Las cosas se calientan rápido entre Luca y yo mientras me arrastra de vuelta entre los árboles, tumbándose velozmente en el suelo y llevándome con él. Gimo contra la boca de Luca mientras me besa con fuerza y rapidez; su mano se desliza por debajo de la pequeña chaqueta de Daphne, encontrando la piel de mi espalda, mientras la otra se enrosca en la parte de atrás de mi cuello, atrayéndome hacia él.

Me pierdo más y más en él con cada beso ardiente, mis manos se mueven primero por su pelo y luego forcejean con los botones de su camisa mientras jadeo contra sus labios, apretándome más contra él. Y mientras mis dedos se afanan con el primer botón de su camisa, y luego con el segundo, deseando deslizar las palmas de mis manos contra su cuerpo, me doy cuenta de que Luca y yo… no hemos hecho esto en mucho, mucho tiempo.

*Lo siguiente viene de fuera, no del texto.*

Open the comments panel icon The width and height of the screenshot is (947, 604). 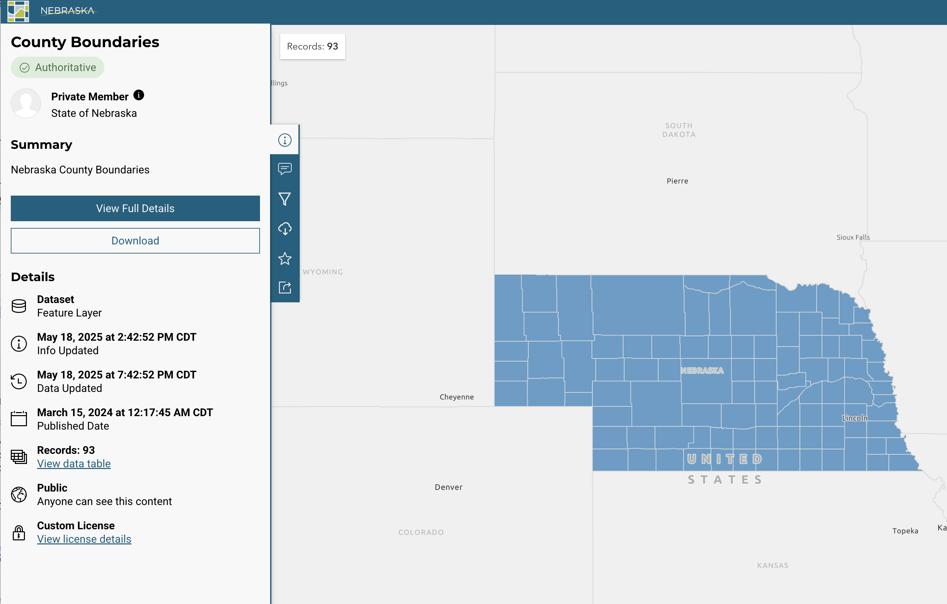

Que simplemente no hemos tenido tiempo; que he estado absorta en Jackson y que, además, el pleno invierno y las clases nos han mantenido realmente separados.

¿Pero ahora que tenemos este momento aquí, en el bosque? ¿Y puedo saborearlo, sentir de nuevo cómo su boca se mueve, caliente, sobre la mía?

Dios, cómo lo deseo. Muchísimo, muchísimo.

Luca gime, apartando la mano de mi cuello y tirando apresuradamente de mi falda para encontrar el bajo. Cuando por fin se abre paso entre los pliegues de la tela, su mano deslizándose primero por mi pantorrilla y luego por mi muslo, la intensidad es tal que hace que el beso se rompa, que mi cabeza caiga hacia atrás mientras sus dedos bordean mis bragas, agarrándolas, deseando desesperadamente arrancarlas.

Levanto la cabeza de nuevo, un poco mareada por la intensidad, y muevo las caderas en su regazo hasta que siento su dura erección presionando contra mí. Luca gime, se estremece y presiona un beso en mi cuello. Entonces abre la boca y siento cómo aprieta sus caninos, ya extendidos, contra la suave piel de esa zona. Un fuerte escalofrío me recorre ante eso y mi loba aúlla, desesperada y ansiosa a la vez, presionando en el borde de nuestro vínculo.

Me vuelvo hacia ella, sin entender, mientras se agita de un lado a otro en mi alma, con un gemido en la garganta porque… ¿qué? ¿Por qué está…?

Pero entonces frunzo el ceño, al darme cuenta de que…

—Luca —digo, apartándome un poco de él. Le acuno la mejilla con la mano y mi pulgar recorre su labio inferior.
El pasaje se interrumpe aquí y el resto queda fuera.